TASK PROMPT
Output word for word the lines from the one with "You are a computer-use" to the final line of the data, both ends included, but skip the pictures.

************

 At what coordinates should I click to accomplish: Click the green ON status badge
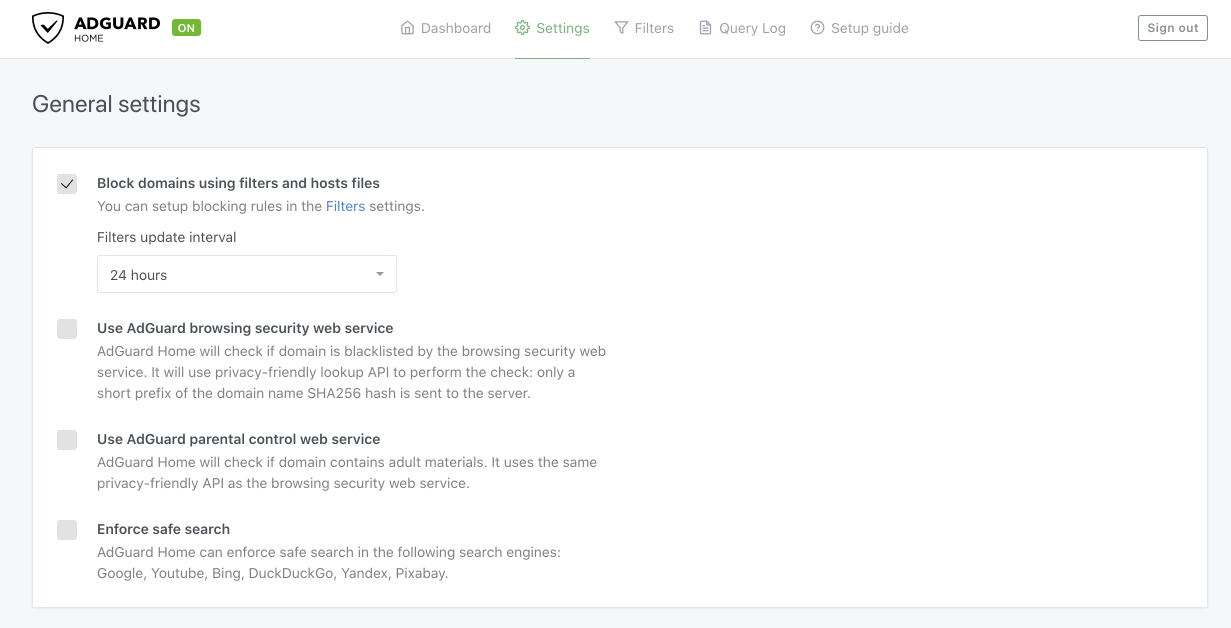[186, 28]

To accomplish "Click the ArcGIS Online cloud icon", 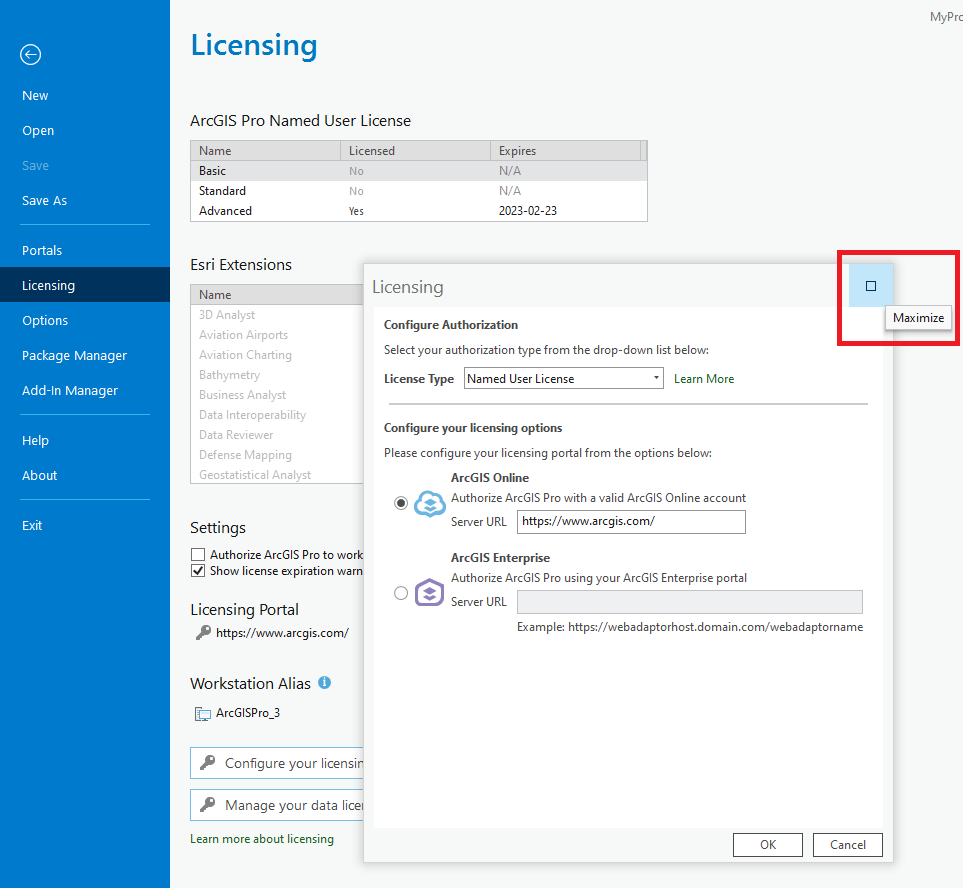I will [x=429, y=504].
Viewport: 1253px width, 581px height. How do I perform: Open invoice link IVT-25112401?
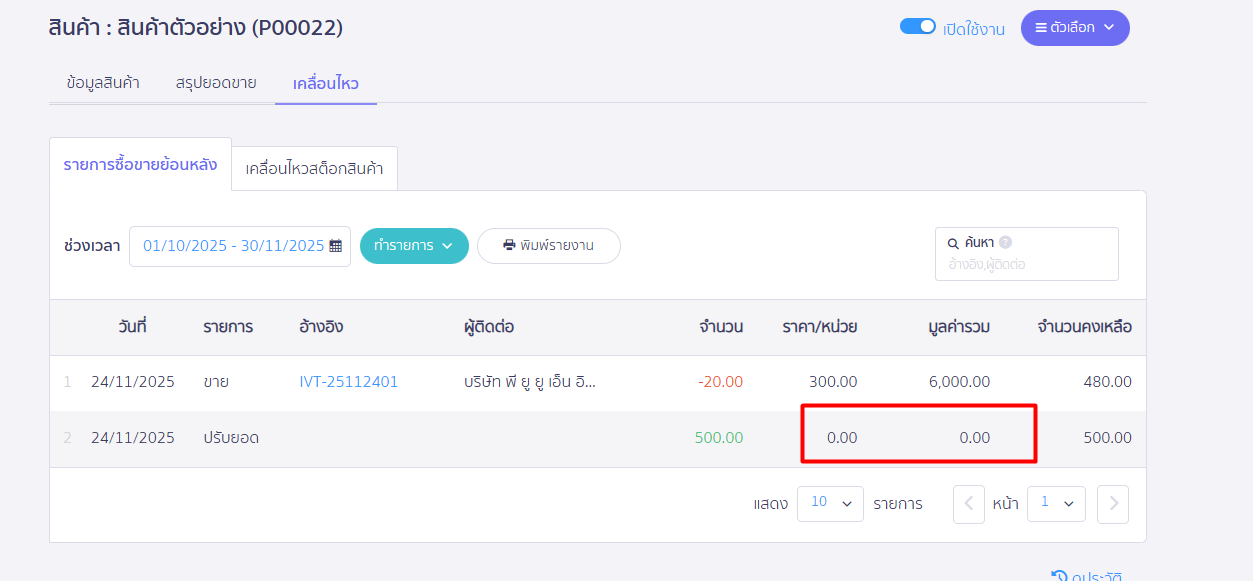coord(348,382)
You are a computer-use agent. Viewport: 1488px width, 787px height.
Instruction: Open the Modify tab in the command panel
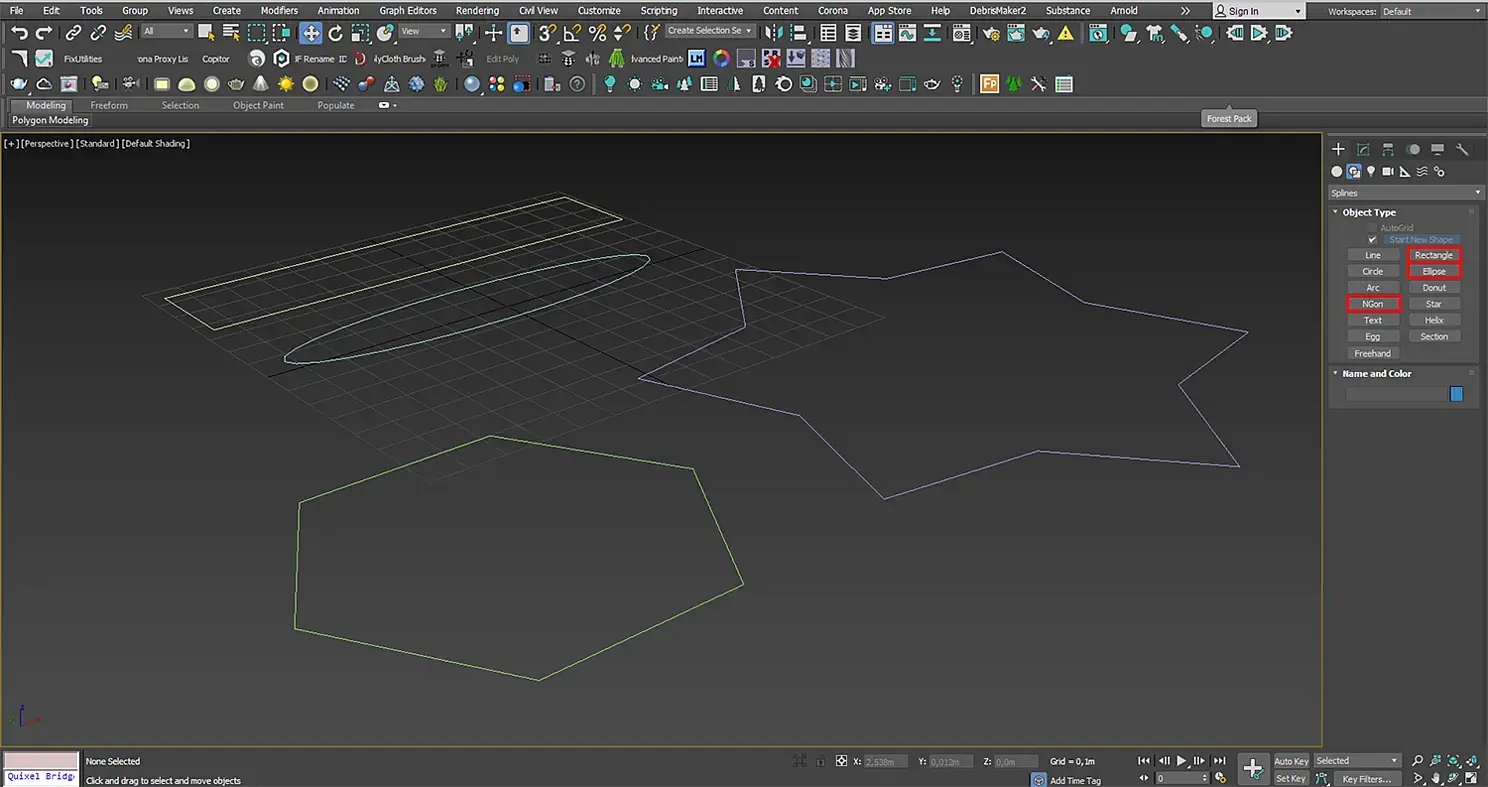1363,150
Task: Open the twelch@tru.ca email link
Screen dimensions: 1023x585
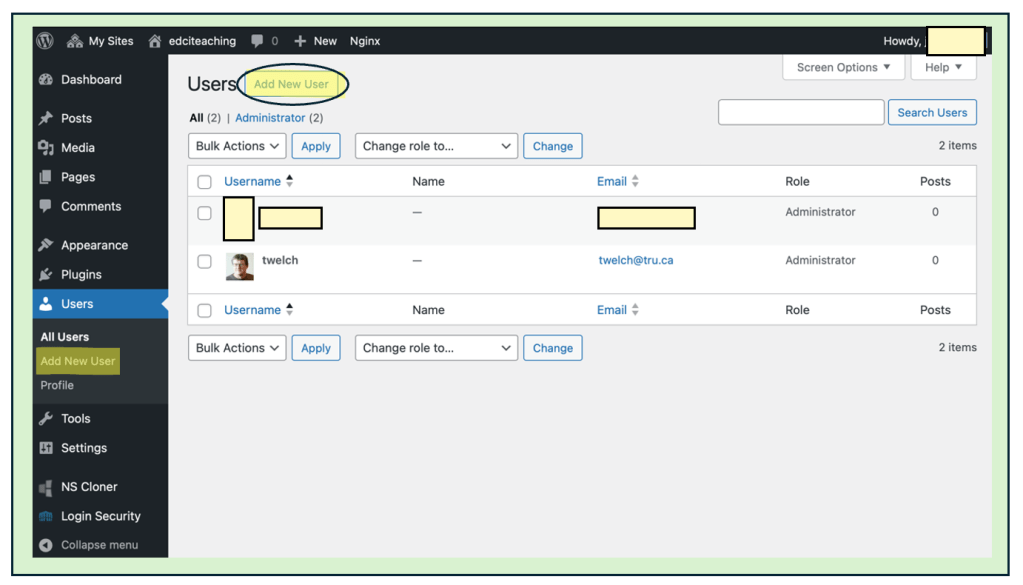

************

ANSWER TO THIS PROBLEM
You are a computer-use agent. Viewport: 1488px width, 787px height.
Instruction: Open the Modify tab in the command panel
1363,150
Task: Open the twelch@tru.ca email link
Screen dimensions: 1023x585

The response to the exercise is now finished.